How real is paper wealth?

 

‘The markets’ have reacted fairly predictably to Trump’s puerile attempt at a conjuring trick by registering some dramatic drops. The analysts tell us that this reflects their pessimism about inflation, interest rates, and economic growth, all of which are likely to be adversely affected by the trade war which Trump has kicked off. Whilst I don’t doubt that economists (most of them, anyway – there are always some who’ll take a different view) do indeed see Trump’s actions as a threat to economic prosperity, I wonder if that’s what ‘the markets’ are really reacting to. It probably would be the case if markets were doing what classical economics says that they do, which is matching capital with investment opportunities in expectation of future profits. But if those same markets are actually more about gambling and speculation, which is probably the reality behind most trading, then what really drives them is an attempt to second guess what other players will do in response to tariffs in the hope of turning a profit by making a better guess than those other players.

It underlines that share prices an extremely poor indicator of economic value; they often bear little relation to the value of the underlying economic assets which they nominally represent. And their volatility makes them a poor measure of the wealth of their owners. To take just one simple but current example, the share price of Tesla has plummeted since Musk got involved with Trump’s administration. He’s still a very wealthy man, on paper, but his total wealth is apparently a lot less now than it was a few months ago. In his case, the scale of things means that it makes little practical difference, but the question is whether ‘paper wealth’ is a sound basis for assessing anything.
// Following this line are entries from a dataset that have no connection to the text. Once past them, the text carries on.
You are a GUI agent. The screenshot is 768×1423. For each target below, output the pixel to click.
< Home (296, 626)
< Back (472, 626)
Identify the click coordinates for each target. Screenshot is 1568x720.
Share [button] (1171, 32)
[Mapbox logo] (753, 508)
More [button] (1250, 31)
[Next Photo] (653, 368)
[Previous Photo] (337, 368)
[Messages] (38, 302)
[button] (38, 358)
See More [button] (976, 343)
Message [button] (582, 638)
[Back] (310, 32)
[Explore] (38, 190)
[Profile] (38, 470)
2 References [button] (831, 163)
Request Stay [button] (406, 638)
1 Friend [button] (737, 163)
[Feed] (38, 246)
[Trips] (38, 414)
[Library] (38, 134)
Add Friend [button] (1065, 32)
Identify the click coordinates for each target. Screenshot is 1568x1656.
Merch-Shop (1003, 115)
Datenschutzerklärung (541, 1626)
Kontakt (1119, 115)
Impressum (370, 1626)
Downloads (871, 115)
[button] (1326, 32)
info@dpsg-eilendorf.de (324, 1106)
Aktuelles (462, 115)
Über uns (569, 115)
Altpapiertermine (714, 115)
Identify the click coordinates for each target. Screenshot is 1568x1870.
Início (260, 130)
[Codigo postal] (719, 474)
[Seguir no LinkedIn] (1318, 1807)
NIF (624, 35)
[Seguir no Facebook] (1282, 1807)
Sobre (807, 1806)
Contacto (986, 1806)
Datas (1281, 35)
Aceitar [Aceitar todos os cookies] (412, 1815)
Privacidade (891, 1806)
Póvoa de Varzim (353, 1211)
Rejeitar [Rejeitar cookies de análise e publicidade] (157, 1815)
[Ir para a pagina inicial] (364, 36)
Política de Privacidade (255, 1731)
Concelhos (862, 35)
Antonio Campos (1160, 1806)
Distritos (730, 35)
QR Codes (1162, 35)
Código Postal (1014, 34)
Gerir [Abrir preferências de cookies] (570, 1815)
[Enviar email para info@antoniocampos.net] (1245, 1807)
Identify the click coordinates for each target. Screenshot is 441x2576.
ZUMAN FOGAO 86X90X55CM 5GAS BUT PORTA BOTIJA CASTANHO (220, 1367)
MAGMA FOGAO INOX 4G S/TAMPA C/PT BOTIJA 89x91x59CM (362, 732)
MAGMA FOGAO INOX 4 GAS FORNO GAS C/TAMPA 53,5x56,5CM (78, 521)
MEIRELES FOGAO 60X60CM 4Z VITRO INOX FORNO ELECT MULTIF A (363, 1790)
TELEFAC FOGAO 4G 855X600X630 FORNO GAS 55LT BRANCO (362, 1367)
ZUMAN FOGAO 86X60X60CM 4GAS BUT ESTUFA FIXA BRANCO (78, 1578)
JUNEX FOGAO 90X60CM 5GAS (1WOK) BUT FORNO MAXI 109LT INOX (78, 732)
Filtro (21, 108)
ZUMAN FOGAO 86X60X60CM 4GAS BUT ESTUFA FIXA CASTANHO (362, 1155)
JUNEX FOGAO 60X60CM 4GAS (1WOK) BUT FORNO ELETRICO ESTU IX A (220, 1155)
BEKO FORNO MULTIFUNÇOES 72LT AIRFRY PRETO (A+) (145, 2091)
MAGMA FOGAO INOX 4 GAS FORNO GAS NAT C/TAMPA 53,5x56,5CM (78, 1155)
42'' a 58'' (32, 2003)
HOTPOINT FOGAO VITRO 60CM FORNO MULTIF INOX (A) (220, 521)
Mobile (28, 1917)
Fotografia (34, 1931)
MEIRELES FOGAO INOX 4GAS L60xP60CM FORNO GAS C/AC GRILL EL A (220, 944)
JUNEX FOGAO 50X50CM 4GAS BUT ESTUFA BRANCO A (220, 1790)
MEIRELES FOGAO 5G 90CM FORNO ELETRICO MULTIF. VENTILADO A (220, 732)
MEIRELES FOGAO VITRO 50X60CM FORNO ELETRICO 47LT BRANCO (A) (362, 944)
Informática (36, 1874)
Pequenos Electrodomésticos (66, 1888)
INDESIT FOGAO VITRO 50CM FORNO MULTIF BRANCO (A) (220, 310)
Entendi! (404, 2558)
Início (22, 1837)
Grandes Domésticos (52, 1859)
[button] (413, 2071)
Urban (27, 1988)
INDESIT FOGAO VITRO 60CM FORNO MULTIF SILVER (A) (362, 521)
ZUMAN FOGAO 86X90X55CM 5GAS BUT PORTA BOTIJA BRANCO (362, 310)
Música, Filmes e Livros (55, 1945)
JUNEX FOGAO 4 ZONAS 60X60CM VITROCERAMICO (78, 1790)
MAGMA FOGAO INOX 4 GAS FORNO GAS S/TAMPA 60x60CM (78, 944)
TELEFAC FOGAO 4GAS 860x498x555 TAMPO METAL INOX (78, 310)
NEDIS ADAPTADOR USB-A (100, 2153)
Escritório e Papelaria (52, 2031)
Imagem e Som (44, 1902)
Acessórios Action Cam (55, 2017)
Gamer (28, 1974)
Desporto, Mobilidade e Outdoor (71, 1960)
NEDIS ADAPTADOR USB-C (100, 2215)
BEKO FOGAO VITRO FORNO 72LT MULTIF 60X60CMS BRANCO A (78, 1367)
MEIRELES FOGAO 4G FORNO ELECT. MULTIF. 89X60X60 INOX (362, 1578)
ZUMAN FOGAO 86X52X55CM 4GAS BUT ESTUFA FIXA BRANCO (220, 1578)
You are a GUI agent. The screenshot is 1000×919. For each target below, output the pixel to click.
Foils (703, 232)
That’s relevant in the context of the increasingly strident calls for a wealth tax here in the UK. Whilst the idea appeals to many of us, assessing the amount of wealth owned by an individual is not a simple or straightforward task, especially if the value of a significant component of that wealth can vary from day to day – or even hour to hour. And non-paper wealth – property, land etc. – is not easily realisable or assessable without being realised. What is easier to assess, albeit still difficult when the tax system is complicated and people can afford to pay expensive advisers (although both of those obstacles could be overcome by a government intent on fairness), is the income generated by that wealth including, of course, any increase in value from the date of acquisition to the date of disposal of any asset. We certainly should do more to tax the wealthy, but taxing the wealthy isn’t necessarily the same thing as taxing their wealth. Their income is a lot easier to get at.